Dose-Dependent Improvement of Flexible Learning Performance
Donepezil also improved feature-reward learning performance but only at the 0.06-mg/kg dose (Figure 3B), and it was most pronounced for the first third of the behavioral session (F3,602 = 3.3, p = .020) (Figure 3C). We therefore focused further analysis on the first third of the learning blocks, which revealed that the learning improvement at the 0.06-mg/kg dose was significant for the low distractor load condition (significant interaction effect of drug condition and distractor load [condition × distractor load]: F3,1052 = 3.59, p = .013); for vehicle, 0.06-, 0.1-, and 0.3-mg/kg donepezil doses, the number of trials to criterion were 11.3 ± 0.4, 7.7 ± 0.9, 12.3 ± 1.3, and 11.0 ± 1.2, respectively, with the 0.06-mg/kg dose and the vehicle being significantly different (p = .020, Bonferroni correction) (Figure 3D). There was no change in the learning speed with other doses at low or high distractor load.
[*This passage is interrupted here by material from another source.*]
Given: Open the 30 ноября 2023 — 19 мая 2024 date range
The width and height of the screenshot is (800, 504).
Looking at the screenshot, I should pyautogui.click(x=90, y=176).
Beyond learning speed, we found overall slower choice reaction times at the 0.3 mg/kg donepezil dose (Figure 3E) (main effect of drug condition: F3,1052 = 12.29, p < .001). While reaction times were overall slower at the high distractor load (F1,1052 = 7.18, p = .008), there was no interaction with drug dose (F3,1052 = 0.26, n.s.). After visually inspecting the results, we separately tested the 0.3-mg/kg dose of donepezil and found that it led to significantly slower choice reaction time than the vehicle (Tukey’s, p < .001) (Figure 3E). The changes in choice reaction times did not correlate with changes in learning performance (number of trials to criterion) at any drug condition, indicating that they were independently modulated (Pearson, all n.s.) (Figure S2D).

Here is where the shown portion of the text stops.